То же воздействие оказывают на меня границы.
Для многих границы — всего лишь противоположность свободе; а свобода для них означает беззаботность, свободный выбор и беспрепятственную эволюцию. Но для меня ограничение не противоположно свободе. Я бы скорее сказал, что они определенным образом похожи — в том, что ограничения тоже освобождают от забот и ведут к развитию. По-моему, все выглядит, грубо говоря, так: безграничная свобода предлагает безгранично много возможностей выбора. Человек раздумывает до обалдения, что бы сделать ему в первую очередь. Он не может выбрать, решает просто подождать и в итоге ни к чему не приходит. Однако границы очерчивают территорию наших возможностей. Чем больше ограничений, тем проще выбор. Чем больше перед нами отрезано путей и чем больше мы оказываемся в тупике, тем легче становится сделать решительный шаг. Постоянное сужение возможностей помогает нам двигаться дальше. Чтобы не задохнуться, мы вынуждены действовать. Это наша истинная движущая пружина.

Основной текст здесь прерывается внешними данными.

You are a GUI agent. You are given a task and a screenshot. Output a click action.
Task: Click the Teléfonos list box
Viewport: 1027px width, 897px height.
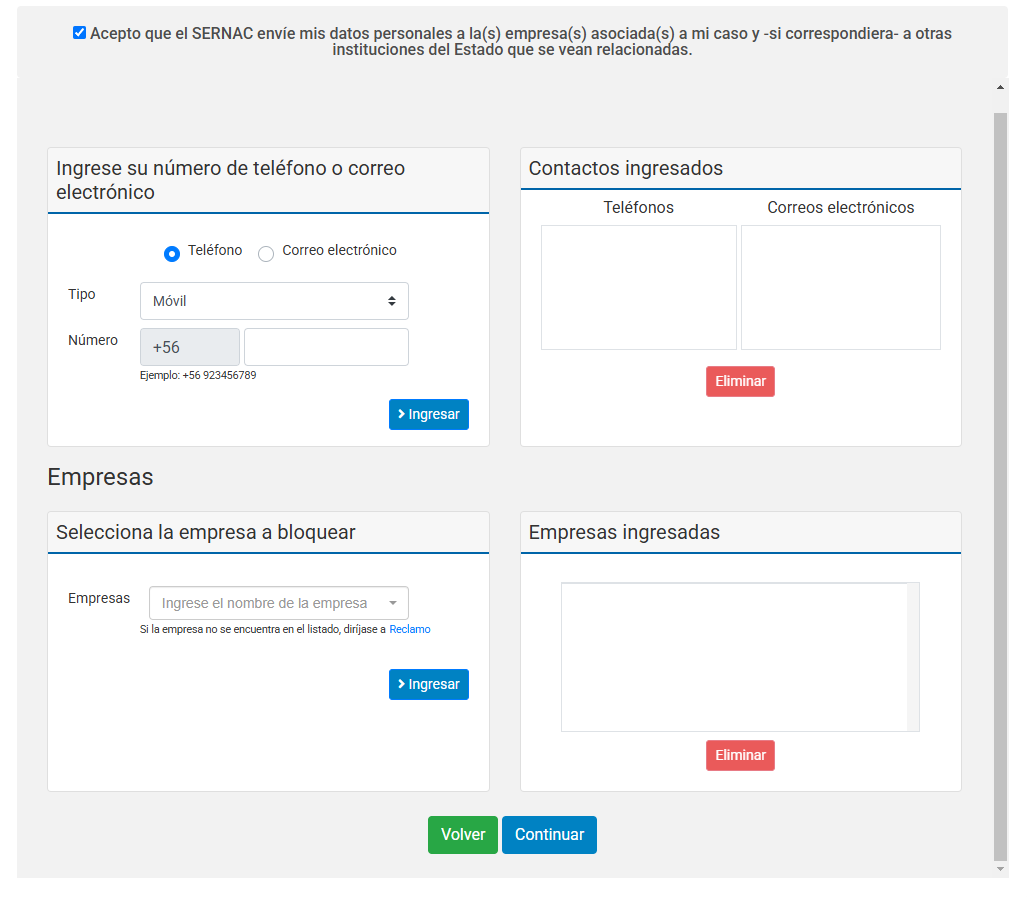[x=638, y=287]

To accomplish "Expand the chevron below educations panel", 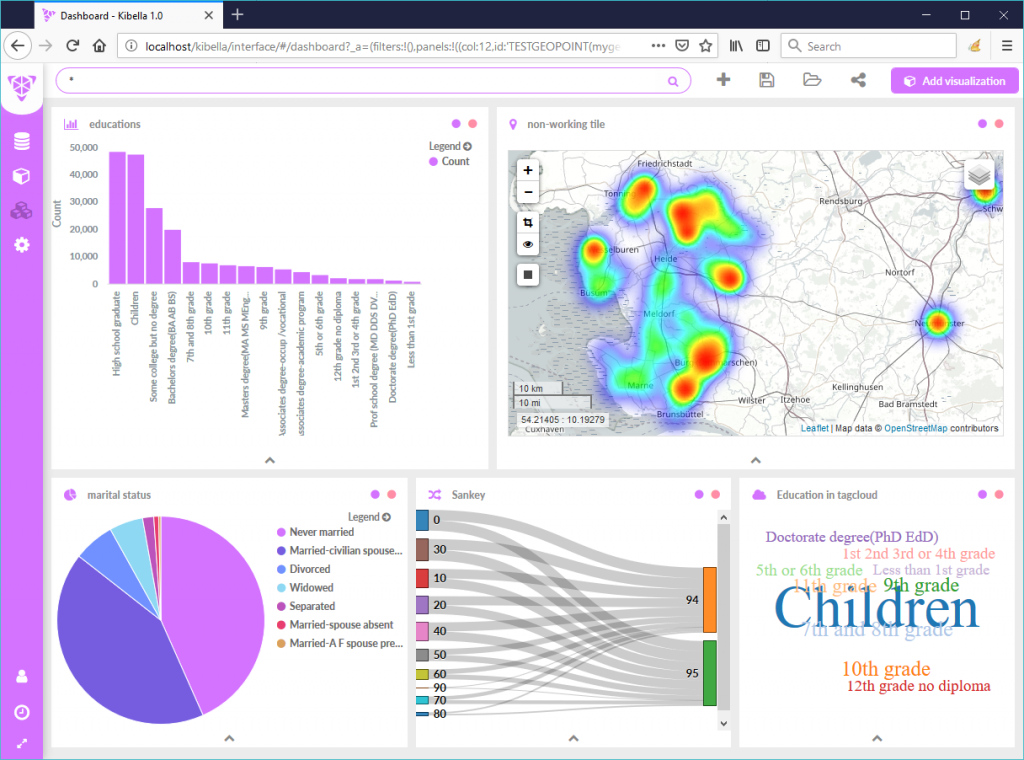I will 269,460.
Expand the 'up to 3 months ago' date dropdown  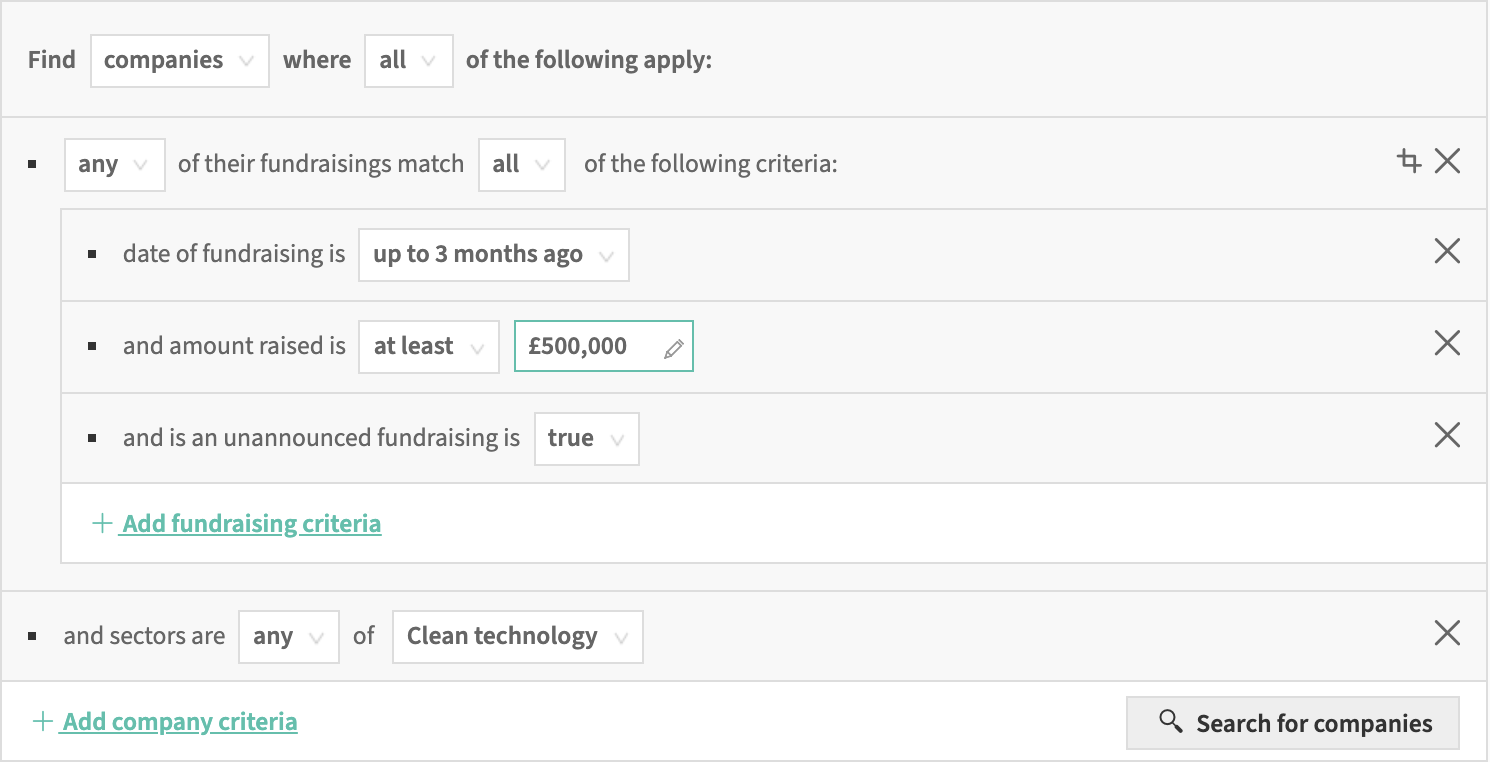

Я рассматриваю поступательное движение нашей цивилизации, как путь воды по акведуку Аква Феличе,[122] который я вижу из окон своего киноателье. Из спокойного озера в Колли Альбани[123] воду закачивают в резервуар, из которого она может вытекать только через одно отверстие. Она оказывается в каменном помещении, стены которого образуют конус. Давление нарастает, и вода начинает искать новый выход. Так она попадает в следующее каменное помещение, откуда ее выталкивает в еще одно. На расстоянии в десятки километров вода движется по системе конически завершающихся сосудов. Заведенная в тупик, она начинает струиться быстрее, и что бы она ни пыталась предпринять, у нее есть только одна возможность — течь в центр Рима. По пути она наполняет помпы, бассейны и питьевые баки для лошадей, крутит мельницы, орошает пашни и питает разнообразные фонтаны и бани, не теряя силы, пока, наконец, через все более узкие трубы не попадает на Пьяцца ди Сан-Бернардо, изливаясь в фонтане Моисея.[124] Солнечные лучи преломляются в прозрачной воде, струящейся по мраморным скульптурам. Она стала частью произведения искусства и приносит прохожим радость и красоту, и прохладу в жаркие дни.
Вот что дают мне ограничения: возможность наполнить мой резервуар плещущимися идеями так, что они начинают пениться, обретают направление, скорость и силу, чтобы вдали от своего источника журчать в ясных лучах солнца.
1Гала с Максимом покидают мой офис в молчании. Я бы мог увидеть, как они плетутся в направлении бара, периодически отводя от лица ветви пихт. Гала обеспокоенно смотрит на Максима. Она чувствует его поражение острее, чем свой триумф. Берет его за руку, но сразу отпускает, почувствовав, как он цепенеет. Ее сочувствие дает ему почувствовать свое унижение с полной силой. Он начинает плакать, просто так, внезапно и бесконтрольно, как ребенок.
— Я так рад за тебя, — у Максима дрожат плечи, он дает выход напряжению всех этих месяцев. — Честно, так рад, — произносит он еще раз. Показывает жестами, что хочет остаться один. — Бар. Иди туда и подожди меня. Если хочешь. У бара. Я… я должен немного… немного… — после чего Максим отворачивается от нее.